Monday, May. 01, 1944
Businessman's Book
To his varied distinctions as an out-of-the-ordinary businessman, Eric Johnston last week added another. The smooth, bright-faced president of the U.S. Chamber of Commerce published his first book, America Unlimited (Doubleday, Doran; $2.50), with a first printing of 250,000 copies. In it, he expounds briskly and sometimes brilliantly the evangel of free competitive enterprise which he has preached up & down the U.S., South America and Britain.
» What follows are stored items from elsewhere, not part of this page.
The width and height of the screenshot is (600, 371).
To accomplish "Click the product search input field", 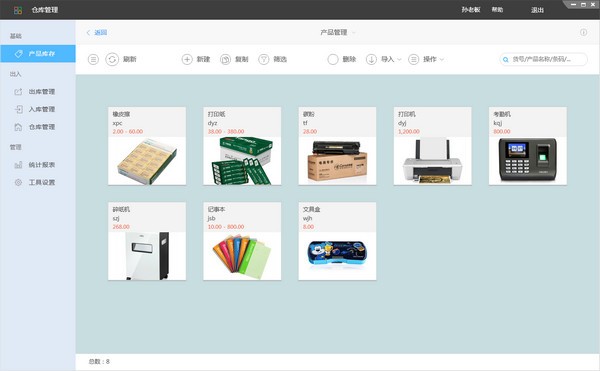I will coord(544,59).
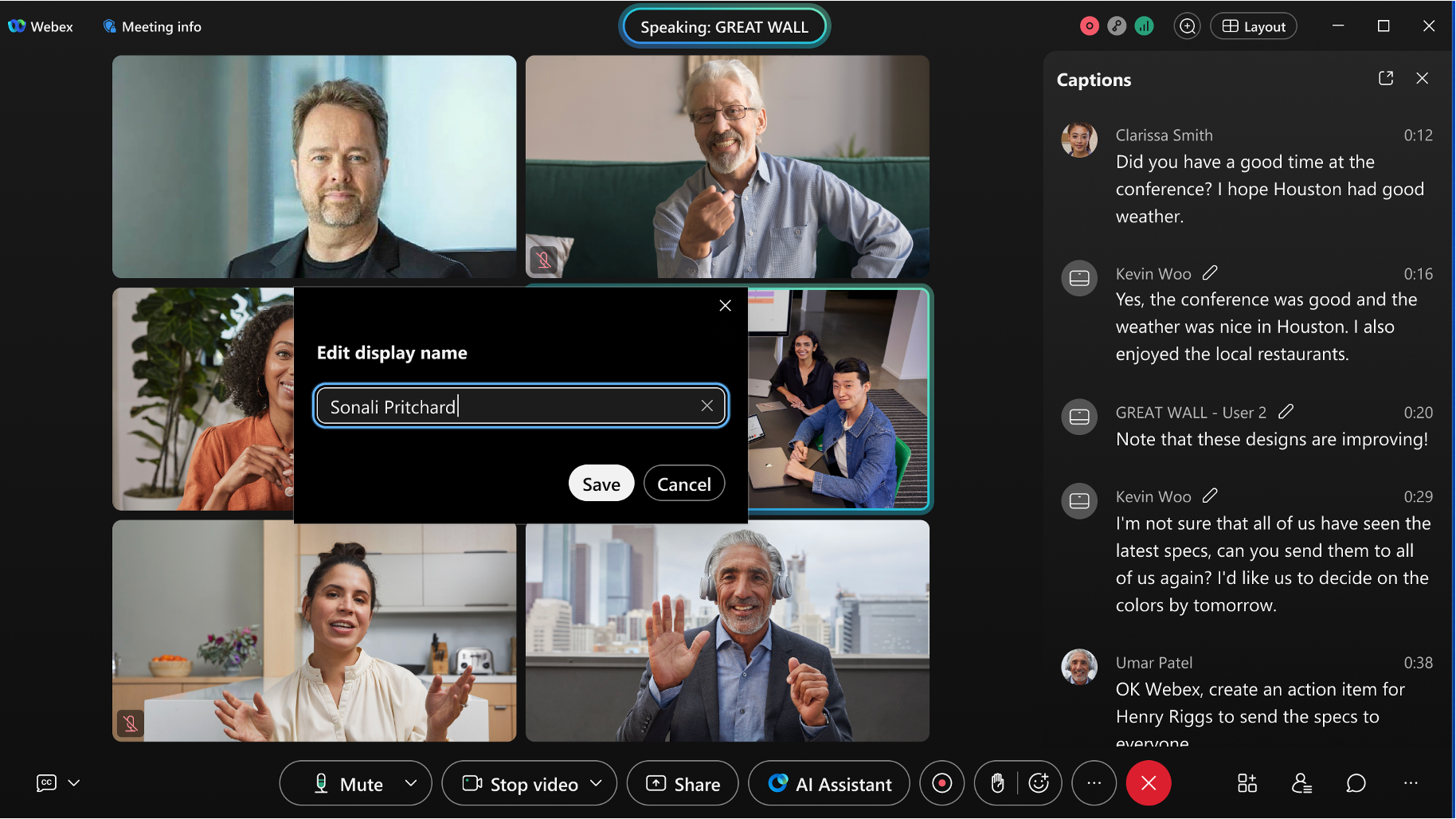Click the raise hand icon
Viewport: 1456px width, 819px height.
pyautogui.click(x=997, y=783)
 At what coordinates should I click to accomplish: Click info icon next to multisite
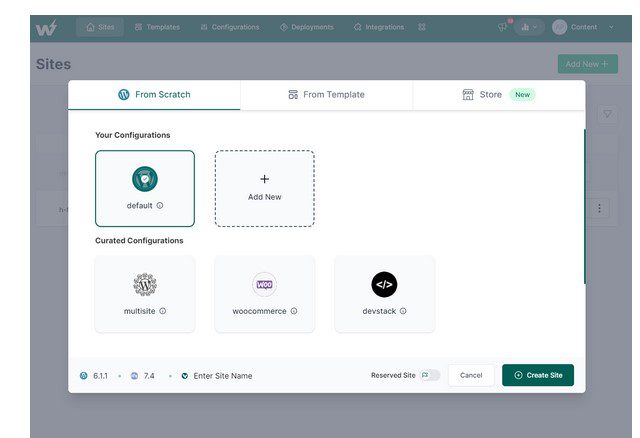163,311
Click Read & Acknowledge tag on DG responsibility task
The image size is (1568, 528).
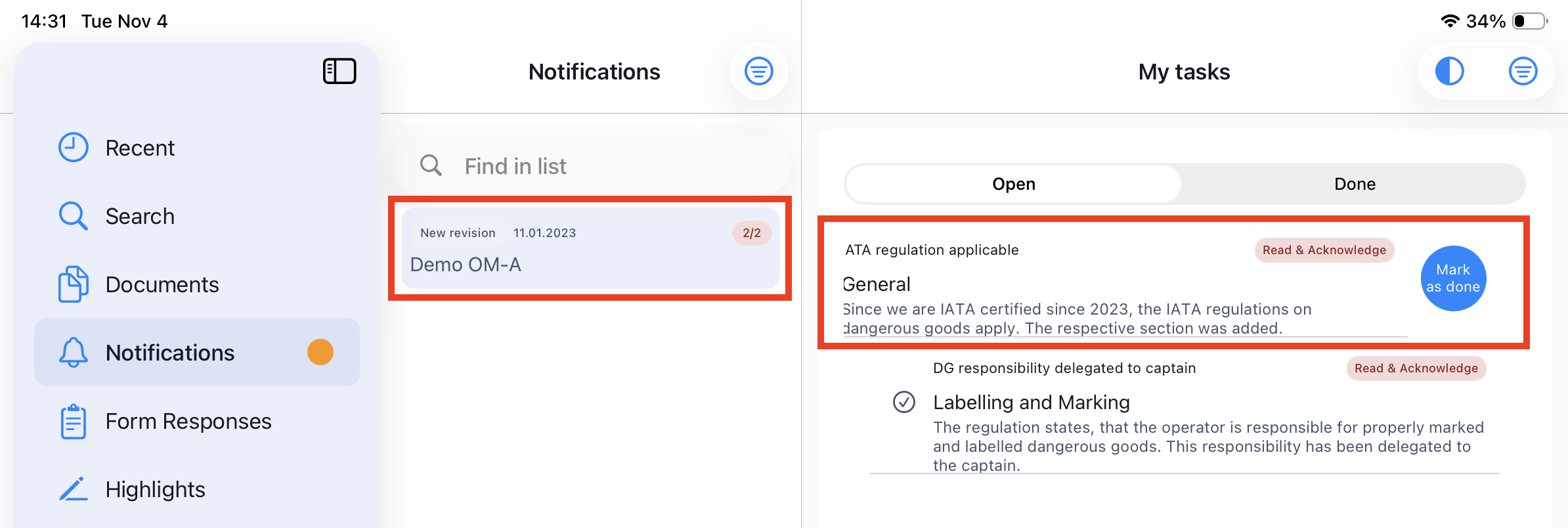pos(1416,368)
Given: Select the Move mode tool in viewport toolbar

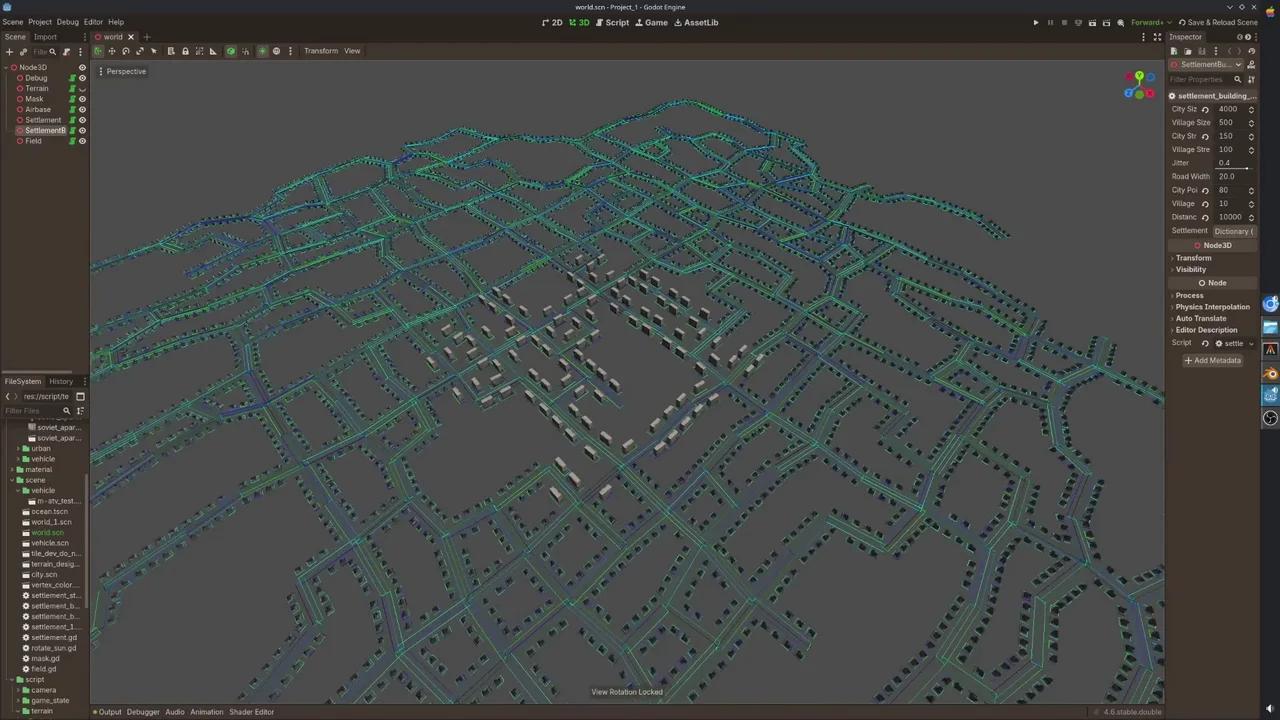Looking at the screenshot, I should click(111, 51).
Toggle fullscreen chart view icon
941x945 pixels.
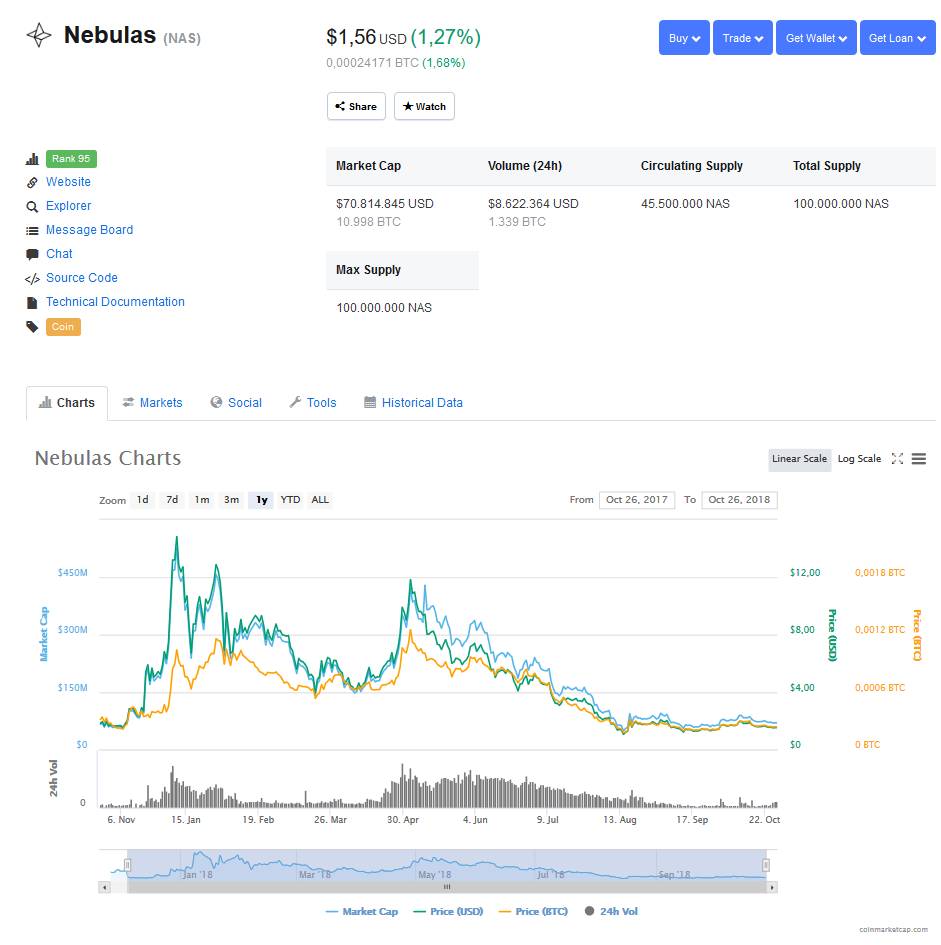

Frank to concede the "deadly sins" of U.S. business as well as of labor (TIME, March 27, 1944), Author Johnston nonetheless believes that U.S. capitalism is the world's best economic system and is enormously proud of being a successful U.S. businessman. He writes that the "Alger pattern ... is unmistakably" apparent in his own life. His penniless, work-filled boyhood taught him that competition is the soul of every game, that competitive effort involves an immense cooperative effort, that communities and individuals boom together. "I plead guilty of being a Kiwanian," he declares, "sharing all the sins of extrovert good fellowship, self-improvement and community spirit which the so-called intellectuals love to lampoon. ... I see no hypocrisy in concern for the general good coupled with an interest in private advancement. . . ."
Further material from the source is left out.